Numerous small, secreted proteins of S. sclerotiorum have been reported as having effector-like features or effector-like activities, which are released either extracellularly or within the cytoplasm of plant cells to disarm host defense mechanisms and enhance fungal infection (Figure 4) [33,60]. Until now, a number of S. sclerotiorum effectors associated with virulence have been identified. During the infection of soybean seedlings, S. sclerotiorum produces a basic endopolygalacturonase (PG) isoform early in the process that elicits Ca²⁺-mediated signaling and programmed cell death [61]. A polygalacturonase (PG) enzyme, called Sspg1d, reacts with proteins that have a C2 domain in Brassica napus [62]. Necrosis and ethylene-inducing peptides encoded by two genes, SsNep1 and SsNep2, induce necrosis in tobacco (Nicotiana tabacum) leaves during heterologous expression [63]. A protein with a signal peptide and 302 amino acid residues in the integrin alpha N-terminal domain superfamily, SSITL, inhibits defense reactions in Arabidopsis thaliana [64]. A putative-secreted protein disrupting pathogen virulence has also been reported [65]. A cutinase encoded by SsCut induces cell death in an array of plants, including rice (Oryzae staiva), G. max, maize (Zea mays), B. napus, wheat (Triticum aestivum), and A. thaliana [66]. A small cysteine-rich protein containing a cyanoviron-N homology (CVNH) domain, SsSSVP1, is required for pathogen virulence [67]. This putative effector is believed to alter plant energy metabolism in order to promote S. sclerotiorum infection. A small virulence-related protein 1, without obvious functional domains, has been found explicitly in S. sclerotiorum and B. cinerea [68].
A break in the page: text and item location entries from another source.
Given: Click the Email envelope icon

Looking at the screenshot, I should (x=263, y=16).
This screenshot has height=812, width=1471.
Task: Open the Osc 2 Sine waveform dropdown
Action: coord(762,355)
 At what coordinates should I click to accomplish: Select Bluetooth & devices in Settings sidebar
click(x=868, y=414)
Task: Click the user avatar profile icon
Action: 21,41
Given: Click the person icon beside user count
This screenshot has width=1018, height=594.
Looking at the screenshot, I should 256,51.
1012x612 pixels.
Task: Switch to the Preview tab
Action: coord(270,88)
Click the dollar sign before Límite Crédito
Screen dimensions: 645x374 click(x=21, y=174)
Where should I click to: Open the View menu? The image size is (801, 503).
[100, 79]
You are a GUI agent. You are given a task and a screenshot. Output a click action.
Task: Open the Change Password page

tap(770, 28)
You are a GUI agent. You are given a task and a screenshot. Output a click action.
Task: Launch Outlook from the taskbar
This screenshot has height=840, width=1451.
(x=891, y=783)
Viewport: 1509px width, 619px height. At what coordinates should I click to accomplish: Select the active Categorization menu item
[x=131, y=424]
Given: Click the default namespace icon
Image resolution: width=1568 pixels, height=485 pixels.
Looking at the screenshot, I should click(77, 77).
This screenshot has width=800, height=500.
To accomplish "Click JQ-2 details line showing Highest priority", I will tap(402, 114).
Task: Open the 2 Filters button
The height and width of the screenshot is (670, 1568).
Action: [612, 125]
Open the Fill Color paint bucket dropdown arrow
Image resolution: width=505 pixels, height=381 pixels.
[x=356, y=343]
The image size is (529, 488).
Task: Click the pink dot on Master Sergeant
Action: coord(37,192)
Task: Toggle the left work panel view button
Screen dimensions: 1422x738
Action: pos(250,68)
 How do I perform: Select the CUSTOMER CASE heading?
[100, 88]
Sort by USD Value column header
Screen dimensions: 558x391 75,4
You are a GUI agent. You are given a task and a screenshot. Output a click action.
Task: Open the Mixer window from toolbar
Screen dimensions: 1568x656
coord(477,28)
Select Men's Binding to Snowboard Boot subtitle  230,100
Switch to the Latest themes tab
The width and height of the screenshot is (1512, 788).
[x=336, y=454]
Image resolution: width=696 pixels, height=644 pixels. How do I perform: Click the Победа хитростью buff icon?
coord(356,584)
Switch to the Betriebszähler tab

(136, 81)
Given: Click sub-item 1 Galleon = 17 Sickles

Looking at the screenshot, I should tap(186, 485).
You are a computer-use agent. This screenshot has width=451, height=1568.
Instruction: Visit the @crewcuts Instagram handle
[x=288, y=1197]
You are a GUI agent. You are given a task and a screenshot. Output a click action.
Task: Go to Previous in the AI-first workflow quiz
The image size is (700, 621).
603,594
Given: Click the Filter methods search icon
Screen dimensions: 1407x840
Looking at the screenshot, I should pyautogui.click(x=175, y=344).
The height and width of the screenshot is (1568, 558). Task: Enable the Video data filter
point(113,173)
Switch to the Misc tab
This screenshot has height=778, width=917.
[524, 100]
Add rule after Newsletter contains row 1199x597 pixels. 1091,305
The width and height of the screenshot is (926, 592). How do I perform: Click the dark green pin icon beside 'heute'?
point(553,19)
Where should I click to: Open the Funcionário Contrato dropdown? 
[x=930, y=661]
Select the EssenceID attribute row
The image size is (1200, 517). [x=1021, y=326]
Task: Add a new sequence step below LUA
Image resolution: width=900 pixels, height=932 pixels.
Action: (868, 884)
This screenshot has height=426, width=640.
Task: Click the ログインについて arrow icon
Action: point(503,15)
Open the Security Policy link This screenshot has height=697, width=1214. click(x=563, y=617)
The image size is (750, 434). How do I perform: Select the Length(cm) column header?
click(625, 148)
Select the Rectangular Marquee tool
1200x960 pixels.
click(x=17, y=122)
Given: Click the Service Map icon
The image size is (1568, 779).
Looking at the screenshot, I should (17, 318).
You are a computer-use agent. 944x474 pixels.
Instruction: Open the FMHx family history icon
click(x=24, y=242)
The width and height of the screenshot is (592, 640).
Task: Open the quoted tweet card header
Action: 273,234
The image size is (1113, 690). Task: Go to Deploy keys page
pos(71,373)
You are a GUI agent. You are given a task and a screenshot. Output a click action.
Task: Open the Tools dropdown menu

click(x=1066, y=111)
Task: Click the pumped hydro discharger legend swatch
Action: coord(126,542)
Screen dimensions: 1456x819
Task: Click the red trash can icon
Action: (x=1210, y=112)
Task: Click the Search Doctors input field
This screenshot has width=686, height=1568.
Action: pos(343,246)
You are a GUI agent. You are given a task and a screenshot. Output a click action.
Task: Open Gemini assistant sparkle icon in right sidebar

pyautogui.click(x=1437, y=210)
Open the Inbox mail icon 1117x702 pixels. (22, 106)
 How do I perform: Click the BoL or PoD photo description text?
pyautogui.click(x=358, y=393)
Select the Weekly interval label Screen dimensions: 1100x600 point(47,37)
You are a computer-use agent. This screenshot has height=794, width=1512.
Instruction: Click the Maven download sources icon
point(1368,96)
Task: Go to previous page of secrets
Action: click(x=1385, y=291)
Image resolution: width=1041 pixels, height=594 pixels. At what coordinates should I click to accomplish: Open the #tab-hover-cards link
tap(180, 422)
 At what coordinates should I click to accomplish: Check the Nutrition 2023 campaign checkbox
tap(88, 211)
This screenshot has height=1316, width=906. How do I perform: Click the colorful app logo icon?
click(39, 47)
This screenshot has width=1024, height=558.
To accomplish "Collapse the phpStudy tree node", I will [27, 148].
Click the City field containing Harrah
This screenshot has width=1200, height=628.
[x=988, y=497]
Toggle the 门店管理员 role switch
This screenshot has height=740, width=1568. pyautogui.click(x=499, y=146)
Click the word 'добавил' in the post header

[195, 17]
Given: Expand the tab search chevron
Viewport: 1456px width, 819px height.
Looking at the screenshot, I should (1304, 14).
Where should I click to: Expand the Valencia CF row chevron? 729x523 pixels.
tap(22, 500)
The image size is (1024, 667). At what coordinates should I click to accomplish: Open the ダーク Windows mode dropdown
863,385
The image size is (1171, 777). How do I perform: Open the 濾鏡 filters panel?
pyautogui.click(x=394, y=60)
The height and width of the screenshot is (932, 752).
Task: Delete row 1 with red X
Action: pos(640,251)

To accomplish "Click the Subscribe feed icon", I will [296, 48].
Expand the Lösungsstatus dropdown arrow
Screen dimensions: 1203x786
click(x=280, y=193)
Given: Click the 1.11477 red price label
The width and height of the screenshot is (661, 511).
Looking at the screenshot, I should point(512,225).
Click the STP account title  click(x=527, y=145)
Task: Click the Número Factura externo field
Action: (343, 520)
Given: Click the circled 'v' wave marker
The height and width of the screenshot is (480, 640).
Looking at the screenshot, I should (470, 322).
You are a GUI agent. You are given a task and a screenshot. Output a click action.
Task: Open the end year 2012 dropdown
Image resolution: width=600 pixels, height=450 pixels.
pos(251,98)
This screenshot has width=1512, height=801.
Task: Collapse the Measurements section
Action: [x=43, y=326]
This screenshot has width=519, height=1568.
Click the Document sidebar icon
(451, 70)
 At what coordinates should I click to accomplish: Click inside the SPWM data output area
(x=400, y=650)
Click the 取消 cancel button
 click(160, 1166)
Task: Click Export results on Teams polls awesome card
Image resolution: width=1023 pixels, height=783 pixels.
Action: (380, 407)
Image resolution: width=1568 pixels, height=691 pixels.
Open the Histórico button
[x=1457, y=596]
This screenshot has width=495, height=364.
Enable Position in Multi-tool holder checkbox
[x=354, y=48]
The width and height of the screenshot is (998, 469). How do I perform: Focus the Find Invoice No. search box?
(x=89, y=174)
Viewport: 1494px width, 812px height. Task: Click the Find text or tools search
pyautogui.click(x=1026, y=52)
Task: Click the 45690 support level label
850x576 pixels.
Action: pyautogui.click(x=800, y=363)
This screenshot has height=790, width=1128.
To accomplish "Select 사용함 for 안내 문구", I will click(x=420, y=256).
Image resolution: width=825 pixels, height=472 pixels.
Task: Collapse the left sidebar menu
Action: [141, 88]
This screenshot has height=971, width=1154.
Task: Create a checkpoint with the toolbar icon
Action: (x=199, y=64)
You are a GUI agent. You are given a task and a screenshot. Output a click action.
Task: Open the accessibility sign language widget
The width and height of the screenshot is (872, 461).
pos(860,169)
In addition, several other effectors, such as chorismate mutase (SsCM1) [69], compound appressorium formation-related protein 1 (SsCaf1) [70], BAX inhibitor-1 (SsBI1) [71], superoxide dismutase (SsSodI) [72], catalase (SsCat1) [73], a protein analogous to a Magnaporthe grisea protein elicitor (SsPemG1) [74], and ceratoplantanin effector (SsCP1) [75], have been documented in S. sclerotiorum. The vast majority of the putative proteinaceous effectors characterized in S. sclerotiorum cause cell death in host tissue. S. sclerotiorum genome analysis has recently identified a novel class of necrosis-inducing effector 2 (SsNE2) [76]. On the contrary, a few biotrophy-related candidate effectors have been spotted, such as salicylate hydroxylase and a lysin motif (LysM) domain protein [33]. These effector genes were found to be upregulated within the first 24 h after infection. In biotrophic and hemibiotrophic pathogens, recognizing the effectors often leads to a hypersensitive reaction (HR) to contain the pathogens (Jones and Dangl, 2006) [77]. Contrariwise, for necrotrophic infections, the elicitation of HR responses by effectors delivers substrates to stimulate host colonization [26,78]. Additionally, S. sclerotiorum exhibits a host-specific expression of candidate effectors, as Guyon et al. [79] showed that the expression patterns of 16 effector candidates varied significantly between the hosts S. lycospersicum, Nicotiana benthamiana, and susceptible and resistant accessions of A. thaliana. According to previous studies, the host-specific expression of putative effectors was more limited than anticipated. Only one of the effector candidate genes (sscle 08g064180) identified by Derbyshire et al. [80] and Amselem et al. [53] was expressed differently between B. napus and Lupinus angustifolius, where the expression was significantly higher in B. napus compared to L. angustifolius. This putative effector is anticipated to have a coiled-coil domain, although little is known about the role of such domain in mediating effectors’ functions.